Material to process START

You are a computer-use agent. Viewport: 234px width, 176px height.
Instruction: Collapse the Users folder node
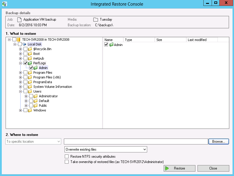pos(21,91)
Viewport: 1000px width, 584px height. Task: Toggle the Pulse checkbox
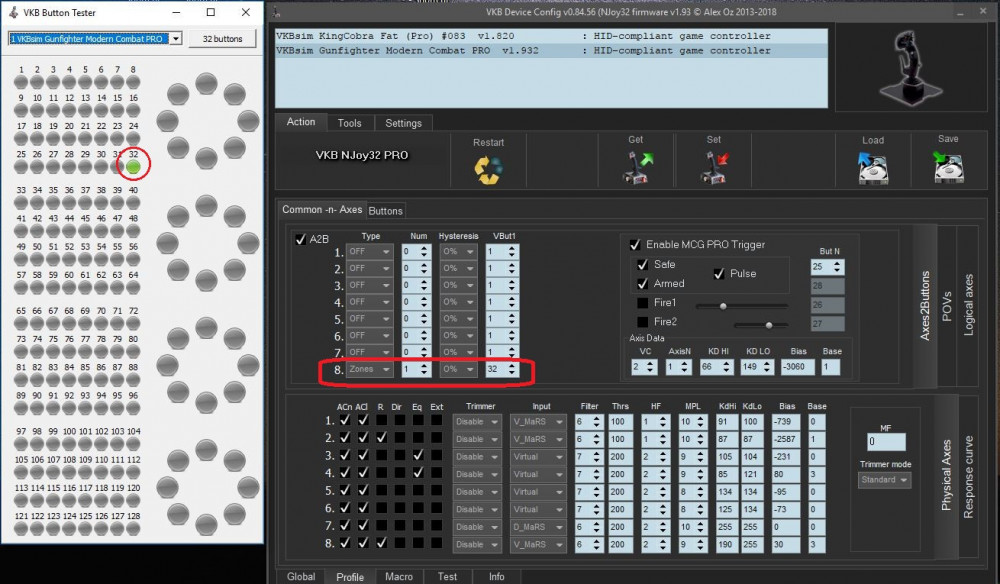coord(719,273)
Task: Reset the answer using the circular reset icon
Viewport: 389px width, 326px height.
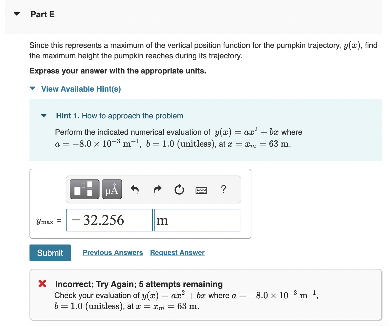Action: click(x=179, y=189)
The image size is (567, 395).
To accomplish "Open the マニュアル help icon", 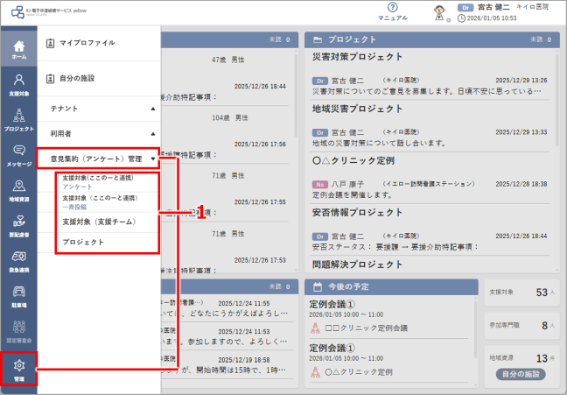I will pos(392,11).
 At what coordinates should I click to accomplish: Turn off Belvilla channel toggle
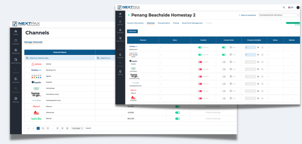177,118
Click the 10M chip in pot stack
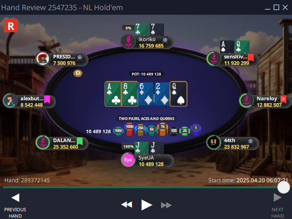 pos(118,131)
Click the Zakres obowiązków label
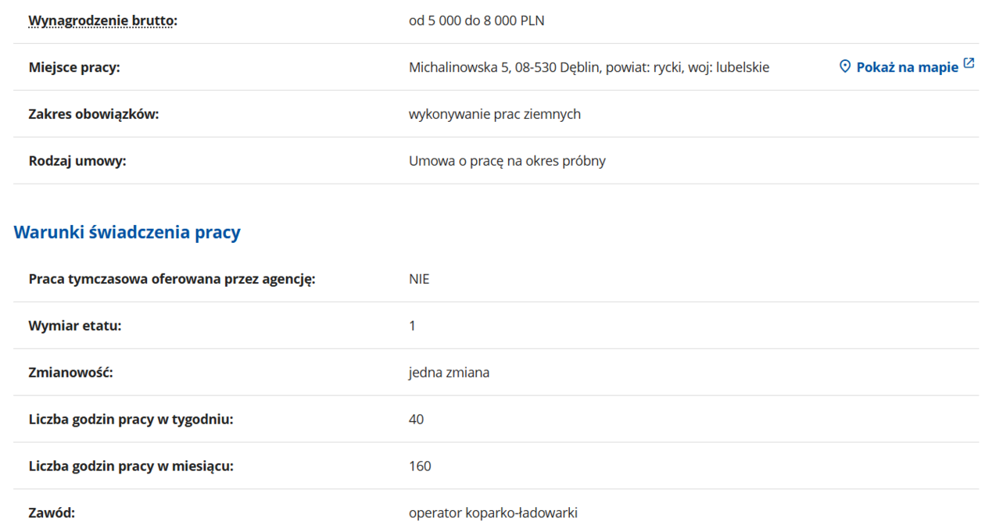This screenshot has height=525, width=985. [x=94, y=114]
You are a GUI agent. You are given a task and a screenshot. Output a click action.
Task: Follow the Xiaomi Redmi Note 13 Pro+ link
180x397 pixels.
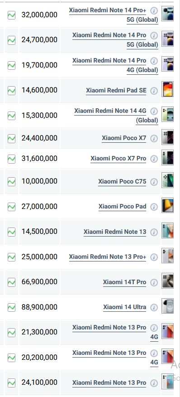point(108,257)
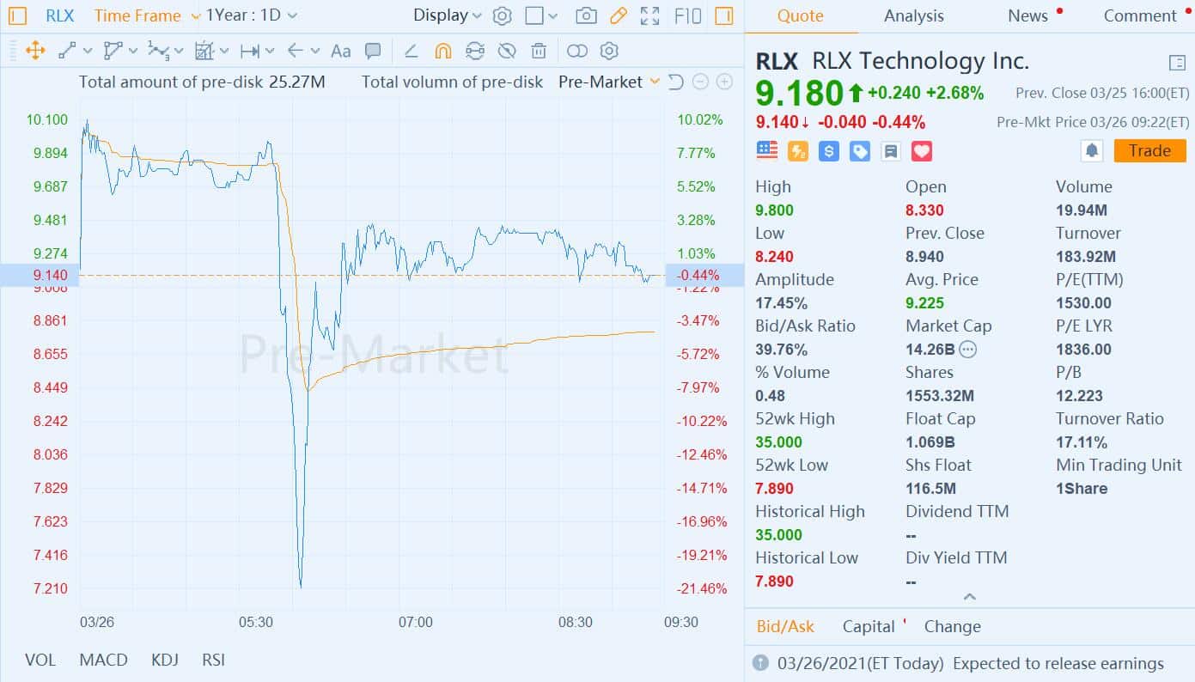Click the orange Trade button
This screenshot has width=1195, height=682.
[x=1149, y=150]
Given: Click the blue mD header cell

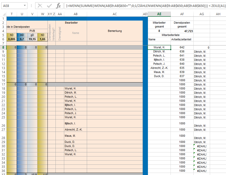Looking at the screenshot, I should click(x=22, y=35).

Material to process END

Activity: Only the lines from the one holding "You are a GUI" through the end of the data are to be printed, exactly as they stand and with no pictures.

Answer to this problem:
You are a GUI agent. You are given a task and a screenshot. Output a click action.
Task: Follow the Xiaomi Redmi Note 13 Pro+ link
180x397 pixels.
point(108,257)
Click the orange Trade button
This screenshot has width=1195, height=682.
[x=1149, y=150]
Given: Click the blue mD header cell

Looking at the screenshot, I should click(x=22, y=35).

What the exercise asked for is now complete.